— BEGIN TEXT SECTION —

Oh for sure, those fillers i had on before were beat to shit! Thats kind of the reason i decided to go for those pulleys, they're a bit different, plus i knew they'd work with my vortec heads, when i phoned summit they weren't sure if a normal march set would work cuz the accessory holes are different. they weren't even that much, $600 for the whole setup


----------



## LacN_Thru (Jun 22, 2004)

Well the car lives! Finally got all the wiring sorted out, couldn't figure out why the injectors weren't working, my dad finally figured out this mess!



















hno: hno: hno: 
I'm glad i didn't have to! :roflmao:


----------



## wop_inda_wood (Feb 12, 2008)

TTT FOR A NOTHER CLEAN 2 DR CADDY COMING OUTA CANADA :cheesy:


----------



## LacN_Thru (Jun 22, 2004)

— END TEXT SECTION —
— BEGIN DATASET EXTRACT —

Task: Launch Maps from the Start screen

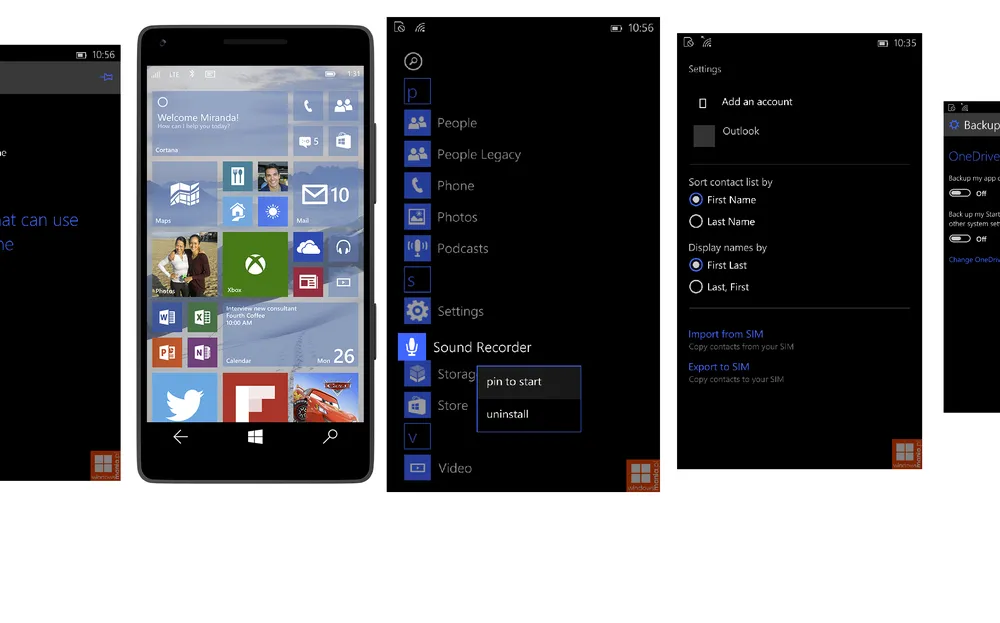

— END DATASET EXTRACT —
— BEGIN DATASET EXTRACT —

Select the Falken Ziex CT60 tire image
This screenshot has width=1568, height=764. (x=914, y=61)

— END DATASET EXTRACT —

DO THIS — Reproduce the forum thread about the car build word for word, in full.

FINISHED EXERCISE —
Oh for sure, those fillers i had on before were beat to shit! Thats kind of the reason i decided to go for those pulleys, they're a bit different, plus i knew they'd work with my vortec heads, when i phoned summit they weren't sure if a normal march set would work cuz the accessory holes are different. they weren't even that much, $600 for the whole setup


----------



## LacN_Thru (Jun 22, 2004)

Well the car lives! Finally got all the wiring sorted out, couldn't figure out why the injectors weren't working, my dad finally figured out this mess!



















hno: hno: hno: 
I'm glad i didn't have to! :roflmao:


----------



## wop_inda_wood (Feb 12, 2008)

TTT FOR A NOTHER CLEAN 2 DR CADDY COMING OUTA CANADA :cheesy:


----------



## LacN_Thru (Jun 22, 2004)